Pydantic AI now supports Vercel AI frontends natively via the VercelAIAdapter class.
Pydantic AI and Vercel AI Elements are a popular choice when building AI chatbots. The issue is they stream data using incompatible event formats. To solve this problem, you had to write translation code between Pydantic AI events and Vercel AI's expected format.
Before, you needed to write translation code in your agent logic:
@app.post('/chat')
async def chat(request: Request):
# 100 lines of translation code...
Now, because Pydantic AI supports the Vercel AI Data Stream Protocol, you can use the dispatch_request() method to handle the event translation:
@app.post('/chat')
async def chat(request: Request) -> Response:
return await VercelAIAdapter.dispatch_request(request, agent=agent)
Use with Starlette-based web frameworks
If your app uses FastAPI or another Starlette-based web framework, the VercelAIAdapter.dispatch_request(request, agent=agent) class method parses the request body, runs the agent with streaming, and encodes the response as server-sent events (SSE), as detailed on the code snippet below.

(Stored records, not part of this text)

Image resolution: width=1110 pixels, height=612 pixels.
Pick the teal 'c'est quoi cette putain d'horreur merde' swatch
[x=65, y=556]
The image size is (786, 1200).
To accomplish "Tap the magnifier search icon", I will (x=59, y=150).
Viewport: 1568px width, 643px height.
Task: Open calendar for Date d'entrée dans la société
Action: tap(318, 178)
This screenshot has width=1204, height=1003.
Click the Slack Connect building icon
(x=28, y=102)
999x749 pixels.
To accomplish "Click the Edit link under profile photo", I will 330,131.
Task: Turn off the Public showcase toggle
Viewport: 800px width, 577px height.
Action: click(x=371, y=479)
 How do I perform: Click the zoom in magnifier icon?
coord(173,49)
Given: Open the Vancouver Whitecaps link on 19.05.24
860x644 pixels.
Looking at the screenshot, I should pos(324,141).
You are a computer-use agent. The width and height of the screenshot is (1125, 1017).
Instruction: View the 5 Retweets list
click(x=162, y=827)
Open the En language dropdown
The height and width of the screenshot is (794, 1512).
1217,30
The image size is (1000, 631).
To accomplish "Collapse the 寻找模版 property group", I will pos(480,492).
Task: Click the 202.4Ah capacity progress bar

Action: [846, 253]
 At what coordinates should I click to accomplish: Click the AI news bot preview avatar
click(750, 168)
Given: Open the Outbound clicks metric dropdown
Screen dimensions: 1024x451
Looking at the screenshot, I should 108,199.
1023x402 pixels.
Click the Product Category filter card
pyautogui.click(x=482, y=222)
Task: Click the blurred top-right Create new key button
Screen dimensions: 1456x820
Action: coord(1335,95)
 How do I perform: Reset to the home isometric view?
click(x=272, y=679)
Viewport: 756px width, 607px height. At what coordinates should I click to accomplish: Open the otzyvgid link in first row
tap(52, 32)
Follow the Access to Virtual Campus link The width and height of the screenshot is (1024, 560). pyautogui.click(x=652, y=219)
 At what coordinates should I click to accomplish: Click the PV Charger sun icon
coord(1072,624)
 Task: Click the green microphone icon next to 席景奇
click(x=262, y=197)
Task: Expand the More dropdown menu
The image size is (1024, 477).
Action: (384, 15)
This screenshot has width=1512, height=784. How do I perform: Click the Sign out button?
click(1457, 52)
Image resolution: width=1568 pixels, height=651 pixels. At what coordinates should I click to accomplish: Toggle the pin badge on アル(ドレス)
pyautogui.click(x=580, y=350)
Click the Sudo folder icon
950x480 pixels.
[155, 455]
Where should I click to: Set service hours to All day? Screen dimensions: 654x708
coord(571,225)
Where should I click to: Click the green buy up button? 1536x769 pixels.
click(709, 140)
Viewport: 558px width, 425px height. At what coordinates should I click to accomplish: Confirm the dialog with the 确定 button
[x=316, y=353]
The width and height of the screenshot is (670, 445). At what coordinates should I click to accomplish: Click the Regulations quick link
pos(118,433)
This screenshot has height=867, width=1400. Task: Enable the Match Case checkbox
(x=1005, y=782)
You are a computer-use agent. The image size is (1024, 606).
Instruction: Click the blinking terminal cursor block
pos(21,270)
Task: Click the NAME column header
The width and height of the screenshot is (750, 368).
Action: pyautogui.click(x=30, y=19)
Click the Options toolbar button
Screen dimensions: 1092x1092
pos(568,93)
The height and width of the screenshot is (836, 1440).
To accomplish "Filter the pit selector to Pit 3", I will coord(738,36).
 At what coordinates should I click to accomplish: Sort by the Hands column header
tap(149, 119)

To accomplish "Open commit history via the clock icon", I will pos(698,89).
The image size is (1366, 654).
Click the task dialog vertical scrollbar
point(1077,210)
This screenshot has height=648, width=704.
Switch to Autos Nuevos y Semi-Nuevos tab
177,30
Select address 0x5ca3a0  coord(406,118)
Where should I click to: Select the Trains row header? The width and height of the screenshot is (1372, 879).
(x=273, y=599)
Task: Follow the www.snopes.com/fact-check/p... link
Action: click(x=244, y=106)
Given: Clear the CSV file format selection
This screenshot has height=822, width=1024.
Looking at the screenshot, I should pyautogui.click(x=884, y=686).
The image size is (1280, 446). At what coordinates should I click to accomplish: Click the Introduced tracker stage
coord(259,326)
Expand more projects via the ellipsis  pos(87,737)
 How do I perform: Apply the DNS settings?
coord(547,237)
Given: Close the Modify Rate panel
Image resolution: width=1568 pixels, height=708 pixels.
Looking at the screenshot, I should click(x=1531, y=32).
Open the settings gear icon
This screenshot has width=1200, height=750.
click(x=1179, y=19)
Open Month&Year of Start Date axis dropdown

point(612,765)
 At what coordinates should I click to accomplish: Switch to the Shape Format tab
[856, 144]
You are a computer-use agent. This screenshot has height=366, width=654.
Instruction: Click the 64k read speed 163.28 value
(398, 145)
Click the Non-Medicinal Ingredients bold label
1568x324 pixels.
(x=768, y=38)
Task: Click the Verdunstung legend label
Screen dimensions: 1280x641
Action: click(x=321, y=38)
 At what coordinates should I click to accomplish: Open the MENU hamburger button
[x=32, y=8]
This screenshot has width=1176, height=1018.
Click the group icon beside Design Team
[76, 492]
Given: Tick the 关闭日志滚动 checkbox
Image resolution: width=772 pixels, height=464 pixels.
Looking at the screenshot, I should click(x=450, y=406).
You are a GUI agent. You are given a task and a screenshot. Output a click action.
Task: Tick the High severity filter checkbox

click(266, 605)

from fastapi import FastAPI
from starlette.requests import Request
from starlette.responses import Response
from pydantic_ai import Agent
from pydantic_ai.ui.vercel_ai import VercelAIAdapter
agent = Agent('openai:gpt-5')
app = FastAPI()
@app.post('/chat')
async def chat(request: Request) -> Response:
return await VercelAIAdapter.dispatch_request(request, agent=agent)
Reference docs available at: ai.pydantic.dev/ui/vercel-ai.
Use VercelAIAdapter methods directly
For backends that use non-Starlette-based frameworks such as Django and Flask, or applications that require more granular control over input and output, it is possible to create a VercelAIAdapter instance and use its individual methods to build a custom adapter.
Check out the official docs for details on individual method's usage.
Why we built the VercelAIAdapter interface
When building a chat app or other interactive frontend for an AI agent, your backend will need to receive agent run input (like a chat message or complete message history) from the frontend. You will also need to stream the agent's events (like text, thinking, and tool calls) to the frontend in real time. While your frontend could use Pydantic AI's ModelRequest and AgentStreamEvent directly, you will typically want to use a UI event stream protocol that is natively supported by your frontend framework. That's why we built the Vercel AI Data Stream Protocol integration, to help you bridge the two frameworks seamlessly.
Give it a try and let us know what you think.
FAQ
Does this work with Django or Flask?
Yes, but you'll need to use the adapter's individual methods instead of the dispatch_request() convenience one, which only works with Starlette-based frameworks like FastAPI. The docs show how to use build_run_input(), run_stream(), and encode_stream() methods directly. This way, you can modify events before they reach the frontend.
What events get streamed to the frontend?
Everything your agent does: text chunks as they are generated, tool calls with their arguments, thinking steps, errors, and completion events. The adapter transforms each Pydantic AI event type into its Vercel AI equivalent.
What's the on_complete callback for?
It lets you access the agent output and message history, and inject additional events after the agent finishes. Pass a callback function to dispatch_request() or run_stream() that receives the completed AgentRunResult and optionally yields more Vercel AI events. Useful for logging, analytics, storing conversations, or triggering follow-up actions.
Is there performance overhead?
Minimal. Events are transformed as they stream through, with no buffering. The overhead is just the event transformation itself.
Does this work with Pydantic Logfire?
Yes. Logfire supports cross-language observability through OpenTelemetry, which means you can trace requests across your entire application stack. Logfire gives you end-to-end visibility for debugging streaming issues, monitoring performance, and understanding how users interact with your application's AI features.